What are some pitfalls?
- Financial arrangements made in your lifetime, such as debts, don't die with you – they must be honoured by your estate.
- Superannuation is a minefield: unless you have a current binding nomination, selecting the beneficiaries may be up to the discretion of the trustee of your fund.
- Even if you disinherit immediate family members or dependants, they may still be able to contest your will.

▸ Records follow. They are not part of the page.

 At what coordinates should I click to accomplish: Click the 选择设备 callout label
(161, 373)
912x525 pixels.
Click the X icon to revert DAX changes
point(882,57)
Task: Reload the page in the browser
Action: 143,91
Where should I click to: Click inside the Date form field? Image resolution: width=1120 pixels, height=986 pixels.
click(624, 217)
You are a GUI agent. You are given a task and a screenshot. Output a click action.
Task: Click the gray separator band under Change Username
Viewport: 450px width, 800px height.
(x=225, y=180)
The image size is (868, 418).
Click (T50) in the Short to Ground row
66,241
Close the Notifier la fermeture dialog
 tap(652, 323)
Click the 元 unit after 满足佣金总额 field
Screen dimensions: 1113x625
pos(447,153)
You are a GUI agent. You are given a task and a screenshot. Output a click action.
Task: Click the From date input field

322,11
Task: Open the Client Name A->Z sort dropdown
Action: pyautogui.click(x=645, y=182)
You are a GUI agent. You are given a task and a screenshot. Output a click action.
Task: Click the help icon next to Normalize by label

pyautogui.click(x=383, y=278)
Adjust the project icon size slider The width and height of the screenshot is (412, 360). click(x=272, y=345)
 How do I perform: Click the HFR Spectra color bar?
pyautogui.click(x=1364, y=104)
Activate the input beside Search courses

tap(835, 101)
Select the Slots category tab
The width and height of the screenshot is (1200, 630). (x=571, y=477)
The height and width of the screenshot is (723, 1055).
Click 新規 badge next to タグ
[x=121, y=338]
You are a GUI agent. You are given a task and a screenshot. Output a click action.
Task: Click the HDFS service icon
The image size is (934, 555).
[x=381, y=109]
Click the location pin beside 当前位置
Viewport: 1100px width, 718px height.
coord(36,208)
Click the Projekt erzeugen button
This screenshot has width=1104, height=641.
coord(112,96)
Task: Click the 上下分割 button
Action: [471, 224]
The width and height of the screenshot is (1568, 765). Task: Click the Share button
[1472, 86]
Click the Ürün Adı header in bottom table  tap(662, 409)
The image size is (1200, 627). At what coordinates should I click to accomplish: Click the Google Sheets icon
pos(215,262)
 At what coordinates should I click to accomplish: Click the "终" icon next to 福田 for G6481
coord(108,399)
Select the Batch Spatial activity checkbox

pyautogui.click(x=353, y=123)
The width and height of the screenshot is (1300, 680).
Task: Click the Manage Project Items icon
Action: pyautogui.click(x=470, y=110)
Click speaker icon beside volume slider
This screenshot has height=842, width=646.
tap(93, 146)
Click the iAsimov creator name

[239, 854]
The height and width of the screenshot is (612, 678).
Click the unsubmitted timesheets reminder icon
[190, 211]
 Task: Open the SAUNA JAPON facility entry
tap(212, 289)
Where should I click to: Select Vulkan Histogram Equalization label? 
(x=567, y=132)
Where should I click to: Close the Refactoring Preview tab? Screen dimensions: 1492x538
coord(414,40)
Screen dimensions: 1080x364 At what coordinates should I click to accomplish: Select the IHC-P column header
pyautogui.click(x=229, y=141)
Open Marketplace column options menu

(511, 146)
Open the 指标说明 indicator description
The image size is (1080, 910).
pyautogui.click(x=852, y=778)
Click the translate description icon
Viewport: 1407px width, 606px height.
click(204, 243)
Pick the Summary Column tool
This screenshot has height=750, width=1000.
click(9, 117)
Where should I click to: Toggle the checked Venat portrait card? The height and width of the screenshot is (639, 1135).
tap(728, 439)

Why do I need legal advice?
Your will can ensure that your wishes are carried out. If it is unclear it can be contested. Special attention and expertise drawing up your will is needed to avoid these situations. Things to consider include:
- Balancing the needs of your partner and your children, including step children.
- Taxation of your assets
- Superannuation - making a binding benefit nomination
- How are jointly held assets such as property dealt with correctly
- Gifts you give to someone before you die
- Future control of a company or family trust
- How are your sentimental items distributed
- What happens to your pets
Talk to us today
Please contact us to discuss your will and estate planning.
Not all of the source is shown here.